Alıştırma açıklaması: Kitabevine gidişi anlatan yazıda "Geçtiğimiz Pazar günü, Ortadoğu" sözleriyle başlayıp "cümleleri not aldım." ile biten bölümü, "Pazar" yerine "Cumartesi" koyarak yeniden yazın.

Verilen yazı:
=-=-=-=-=

Geçtiğimiz Pazar günü, Ortadoğu Gazetesi yazarlarından değerli kardeşim İsmail Özdemir´le birlikte son çıkan kitapları almak için bir kitabevine gittik.
Ortadoğu Gazetesi yazarlarından değerli kardeşim İsmail Özdemir´le birlikte son çıkan kitapları almak için bir kitabevine gittik. Orada okuyabileceğimiz kitapları seçerken gözüme bir kitap ilişti. Kitabın yazarı MHP üzerinde çıkardığı fitnelerle ve attığı iftiralarla bilinen, bu özellikleriyle meşhur biriydi. Kitabı elime aldım, sayfaları karıştırdım, yazarının yine bilinen iftira ve yalanlarıyla MHP´ye saldırdığını gördüm. Kitabı yerine geri bıraktım, sonra tekrar Başbuğ Alparslan Türkeş´le ilgili yazdığı ve gözüme ilişen yerler aklıma geldi ve kitabı alacaklarımın arasına koyarak onu da aldım. Bir gün sonra merhum Başbuğ Alpaslan Türkeş ile ilgili kitaptaki bölümleri okudum. Kitaptan özellikle şu cümleleri not aldım.

=-=-=-=-=

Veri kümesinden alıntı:
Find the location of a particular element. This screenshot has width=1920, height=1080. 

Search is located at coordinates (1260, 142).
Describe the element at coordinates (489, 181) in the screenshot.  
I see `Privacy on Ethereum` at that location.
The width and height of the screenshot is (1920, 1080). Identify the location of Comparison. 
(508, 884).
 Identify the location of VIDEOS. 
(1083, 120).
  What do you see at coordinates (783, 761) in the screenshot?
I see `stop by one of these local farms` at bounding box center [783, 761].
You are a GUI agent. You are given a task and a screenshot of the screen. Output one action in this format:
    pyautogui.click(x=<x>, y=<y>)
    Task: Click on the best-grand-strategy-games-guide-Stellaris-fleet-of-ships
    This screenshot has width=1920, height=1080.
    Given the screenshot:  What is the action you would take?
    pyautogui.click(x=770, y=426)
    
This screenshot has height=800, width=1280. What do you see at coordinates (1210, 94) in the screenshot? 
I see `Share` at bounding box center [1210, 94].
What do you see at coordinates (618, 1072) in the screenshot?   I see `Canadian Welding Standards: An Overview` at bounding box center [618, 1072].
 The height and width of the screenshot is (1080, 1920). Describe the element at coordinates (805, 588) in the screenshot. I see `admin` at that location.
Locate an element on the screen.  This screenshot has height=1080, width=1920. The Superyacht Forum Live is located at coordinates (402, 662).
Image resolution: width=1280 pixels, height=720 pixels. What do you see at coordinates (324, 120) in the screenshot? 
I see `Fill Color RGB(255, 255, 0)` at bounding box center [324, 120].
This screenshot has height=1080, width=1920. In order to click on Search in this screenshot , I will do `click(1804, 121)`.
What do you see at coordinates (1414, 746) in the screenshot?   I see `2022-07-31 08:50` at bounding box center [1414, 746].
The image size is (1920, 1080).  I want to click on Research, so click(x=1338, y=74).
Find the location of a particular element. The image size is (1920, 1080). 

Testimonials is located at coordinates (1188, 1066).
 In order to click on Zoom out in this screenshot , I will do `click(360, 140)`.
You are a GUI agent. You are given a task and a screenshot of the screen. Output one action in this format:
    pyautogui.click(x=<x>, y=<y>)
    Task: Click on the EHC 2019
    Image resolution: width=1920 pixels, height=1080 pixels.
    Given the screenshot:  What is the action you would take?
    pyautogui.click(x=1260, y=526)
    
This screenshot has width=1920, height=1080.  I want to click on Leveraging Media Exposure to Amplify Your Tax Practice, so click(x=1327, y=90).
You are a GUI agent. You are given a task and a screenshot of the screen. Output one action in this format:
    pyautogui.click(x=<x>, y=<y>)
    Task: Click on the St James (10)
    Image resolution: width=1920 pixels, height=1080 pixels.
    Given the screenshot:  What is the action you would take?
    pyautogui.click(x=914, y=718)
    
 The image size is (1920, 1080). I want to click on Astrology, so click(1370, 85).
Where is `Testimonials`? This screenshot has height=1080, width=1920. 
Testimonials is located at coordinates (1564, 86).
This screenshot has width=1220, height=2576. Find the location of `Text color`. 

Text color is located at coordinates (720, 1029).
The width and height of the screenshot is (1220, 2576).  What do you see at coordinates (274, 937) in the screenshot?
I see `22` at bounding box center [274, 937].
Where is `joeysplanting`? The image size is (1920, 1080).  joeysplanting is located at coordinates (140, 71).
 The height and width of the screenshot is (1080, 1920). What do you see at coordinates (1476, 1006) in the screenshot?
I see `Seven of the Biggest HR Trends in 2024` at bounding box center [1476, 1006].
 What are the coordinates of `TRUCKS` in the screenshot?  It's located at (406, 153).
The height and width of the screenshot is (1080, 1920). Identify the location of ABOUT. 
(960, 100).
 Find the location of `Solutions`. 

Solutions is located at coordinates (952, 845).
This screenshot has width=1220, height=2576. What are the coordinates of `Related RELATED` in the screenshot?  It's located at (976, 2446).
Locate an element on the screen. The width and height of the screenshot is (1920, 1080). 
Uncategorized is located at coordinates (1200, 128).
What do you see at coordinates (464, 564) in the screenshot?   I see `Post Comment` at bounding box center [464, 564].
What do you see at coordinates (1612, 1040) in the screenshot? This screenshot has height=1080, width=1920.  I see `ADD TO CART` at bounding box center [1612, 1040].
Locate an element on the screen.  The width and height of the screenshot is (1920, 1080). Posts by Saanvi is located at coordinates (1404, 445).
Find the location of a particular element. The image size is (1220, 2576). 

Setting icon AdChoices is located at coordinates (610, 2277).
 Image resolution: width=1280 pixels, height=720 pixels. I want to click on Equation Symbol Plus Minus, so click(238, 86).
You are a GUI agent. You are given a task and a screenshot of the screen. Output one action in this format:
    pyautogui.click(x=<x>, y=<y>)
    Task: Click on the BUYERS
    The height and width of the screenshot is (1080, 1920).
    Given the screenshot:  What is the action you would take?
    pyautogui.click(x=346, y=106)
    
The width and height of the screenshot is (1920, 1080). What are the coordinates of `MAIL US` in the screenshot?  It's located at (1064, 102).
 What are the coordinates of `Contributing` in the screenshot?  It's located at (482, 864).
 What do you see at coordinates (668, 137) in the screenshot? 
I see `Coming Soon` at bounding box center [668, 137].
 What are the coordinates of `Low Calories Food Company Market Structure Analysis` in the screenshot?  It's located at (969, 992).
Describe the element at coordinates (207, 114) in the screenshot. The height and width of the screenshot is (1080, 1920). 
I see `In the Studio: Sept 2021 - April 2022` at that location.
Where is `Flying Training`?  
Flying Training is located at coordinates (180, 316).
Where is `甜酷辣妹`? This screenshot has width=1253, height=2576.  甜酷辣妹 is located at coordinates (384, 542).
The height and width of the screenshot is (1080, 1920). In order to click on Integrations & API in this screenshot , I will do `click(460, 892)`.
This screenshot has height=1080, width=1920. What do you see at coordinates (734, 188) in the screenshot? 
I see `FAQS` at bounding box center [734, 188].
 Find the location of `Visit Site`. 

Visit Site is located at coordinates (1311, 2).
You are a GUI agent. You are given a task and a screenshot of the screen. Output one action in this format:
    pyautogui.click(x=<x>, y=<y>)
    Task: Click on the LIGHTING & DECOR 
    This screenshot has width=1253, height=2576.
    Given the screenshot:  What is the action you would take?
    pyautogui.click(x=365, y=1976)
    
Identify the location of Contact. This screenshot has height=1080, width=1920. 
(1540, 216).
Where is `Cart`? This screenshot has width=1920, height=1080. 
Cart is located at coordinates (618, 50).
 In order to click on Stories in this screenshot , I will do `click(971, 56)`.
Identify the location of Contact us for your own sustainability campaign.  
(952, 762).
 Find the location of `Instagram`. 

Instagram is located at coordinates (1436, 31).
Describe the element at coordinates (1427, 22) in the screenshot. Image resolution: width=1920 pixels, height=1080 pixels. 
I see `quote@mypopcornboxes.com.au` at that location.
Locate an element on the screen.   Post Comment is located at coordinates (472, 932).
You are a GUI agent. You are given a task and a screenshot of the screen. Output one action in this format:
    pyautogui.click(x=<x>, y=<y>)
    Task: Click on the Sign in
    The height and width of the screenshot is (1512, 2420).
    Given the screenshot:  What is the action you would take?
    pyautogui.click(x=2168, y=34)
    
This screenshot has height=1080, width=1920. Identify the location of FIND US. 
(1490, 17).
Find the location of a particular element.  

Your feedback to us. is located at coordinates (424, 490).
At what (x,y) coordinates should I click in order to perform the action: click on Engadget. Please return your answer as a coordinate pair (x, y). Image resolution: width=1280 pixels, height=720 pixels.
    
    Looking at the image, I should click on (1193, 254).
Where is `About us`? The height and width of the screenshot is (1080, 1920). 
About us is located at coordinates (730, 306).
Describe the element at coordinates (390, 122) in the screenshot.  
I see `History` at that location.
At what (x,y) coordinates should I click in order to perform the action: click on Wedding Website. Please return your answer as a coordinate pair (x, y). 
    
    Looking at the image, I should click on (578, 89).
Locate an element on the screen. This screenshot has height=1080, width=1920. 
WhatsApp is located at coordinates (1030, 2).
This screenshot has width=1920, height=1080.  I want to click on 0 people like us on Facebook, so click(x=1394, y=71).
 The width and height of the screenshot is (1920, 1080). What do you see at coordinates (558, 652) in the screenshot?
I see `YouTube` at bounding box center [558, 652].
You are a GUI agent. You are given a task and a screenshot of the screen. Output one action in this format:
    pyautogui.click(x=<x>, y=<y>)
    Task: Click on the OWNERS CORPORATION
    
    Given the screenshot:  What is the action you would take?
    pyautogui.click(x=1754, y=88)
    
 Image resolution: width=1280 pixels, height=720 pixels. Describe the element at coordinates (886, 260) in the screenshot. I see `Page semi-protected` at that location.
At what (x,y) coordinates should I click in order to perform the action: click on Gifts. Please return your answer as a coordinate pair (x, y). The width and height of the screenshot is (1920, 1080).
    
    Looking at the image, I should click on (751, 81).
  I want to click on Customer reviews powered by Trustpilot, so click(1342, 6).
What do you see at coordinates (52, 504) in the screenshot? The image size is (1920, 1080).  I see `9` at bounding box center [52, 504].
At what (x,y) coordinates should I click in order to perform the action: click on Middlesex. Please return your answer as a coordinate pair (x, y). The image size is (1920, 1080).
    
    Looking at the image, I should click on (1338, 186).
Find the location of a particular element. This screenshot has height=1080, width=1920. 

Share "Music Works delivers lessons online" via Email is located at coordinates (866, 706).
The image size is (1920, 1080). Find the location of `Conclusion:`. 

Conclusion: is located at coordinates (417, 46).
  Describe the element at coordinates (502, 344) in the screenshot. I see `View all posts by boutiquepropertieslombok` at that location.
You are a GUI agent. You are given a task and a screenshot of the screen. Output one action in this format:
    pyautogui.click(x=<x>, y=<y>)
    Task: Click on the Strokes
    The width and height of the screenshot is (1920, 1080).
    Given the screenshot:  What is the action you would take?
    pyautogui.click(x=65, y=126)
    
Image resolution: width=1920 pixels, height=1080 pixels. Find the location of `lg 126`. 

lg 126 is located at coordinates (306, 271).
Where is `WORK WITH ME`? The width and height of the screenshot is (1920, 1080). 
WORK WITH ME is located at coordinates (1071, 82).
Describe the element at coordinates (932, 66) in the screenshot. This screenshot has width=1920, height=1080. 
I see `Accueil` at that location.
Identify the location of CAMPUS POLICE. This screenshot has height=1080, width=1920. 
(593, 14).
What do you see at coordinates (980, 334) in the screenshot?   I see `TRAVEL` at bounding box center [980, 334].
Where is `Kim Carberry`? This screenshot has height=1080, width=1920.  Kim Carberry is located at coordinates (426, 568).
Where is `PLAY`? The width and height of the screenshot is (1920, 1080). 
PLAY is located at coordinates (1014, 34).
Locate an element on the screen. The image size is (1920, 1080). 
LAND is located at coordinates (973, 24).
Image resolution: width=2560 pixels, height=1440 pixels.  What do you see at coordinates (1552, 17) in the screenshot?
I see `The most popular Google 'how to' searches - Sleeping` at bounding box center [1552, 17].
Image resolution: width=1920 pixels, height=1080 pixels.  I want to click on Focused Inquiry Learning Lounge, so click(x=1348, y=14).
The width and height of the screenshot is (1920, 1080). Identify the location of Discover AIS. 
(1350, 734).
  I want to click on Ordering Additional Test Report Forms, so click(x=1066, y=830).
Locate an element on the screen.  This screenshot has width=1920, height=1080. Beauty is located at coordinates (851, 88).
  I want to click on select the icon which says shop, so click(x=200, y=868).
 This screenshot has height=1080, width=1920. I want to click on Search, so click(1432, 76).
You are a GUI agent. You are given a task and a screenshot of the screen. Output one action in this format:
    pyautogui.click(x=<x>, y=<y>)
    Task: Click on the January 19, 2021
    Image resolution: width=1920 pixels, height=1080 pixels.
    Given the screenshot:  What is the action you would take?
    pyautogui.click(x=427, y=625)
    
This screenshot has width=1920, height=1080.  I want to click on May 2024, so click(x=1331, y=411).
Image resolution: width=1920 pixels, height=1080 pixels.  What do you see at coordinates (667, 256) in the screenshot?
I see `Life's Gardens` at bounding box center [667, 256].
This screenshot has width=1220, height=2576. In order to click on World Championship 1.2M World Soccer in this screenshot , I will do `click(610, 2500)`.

=-=-=-=-=

Son hâli:
Geçtiğimiz Cumartesi günü, Ortadoğu Gazetesi yazarlarından değerli kardeşim İsmail Özdemir´le birlikte son çıkan kitapları almak için bir kitabevine gittik.
Ortadoğu Gazetesi yazarlarından değerli kardeşim İsmail Özdemir´le birlikte son çıkan kitapları almak için bir kitabevine gittik. Orada okuyabileceğimiz kitapları seçerken gözüme bir kitap ilişti. Kitabın yazarı MHP üzerinde çıkardığı fitnelerle ve attığı iftiralarla bilinen, bu özellikleriyle meşhur biriydi. Kitabı elime aldım, sayfaları karıştırdım, yazarının yine bilinen iftira ve yalanlarıyla MHP´ye saldırdığını gördüm. Kitabı yerine geri bıraktım, sonra tekrar Başbuğ Alparslan Türkeş´le ilgili yazdığı ve gözüme ilişen yerler aklıma geldi ve kitabı alacaklarımın arasına koyarak onu da aldım. Bir gün sonra merhum Başbuğ Alpaslan Türkeş ile ilgili kitaptaki bölümleri okudum. Kitaptan özellikle şu cümleleri not aldım.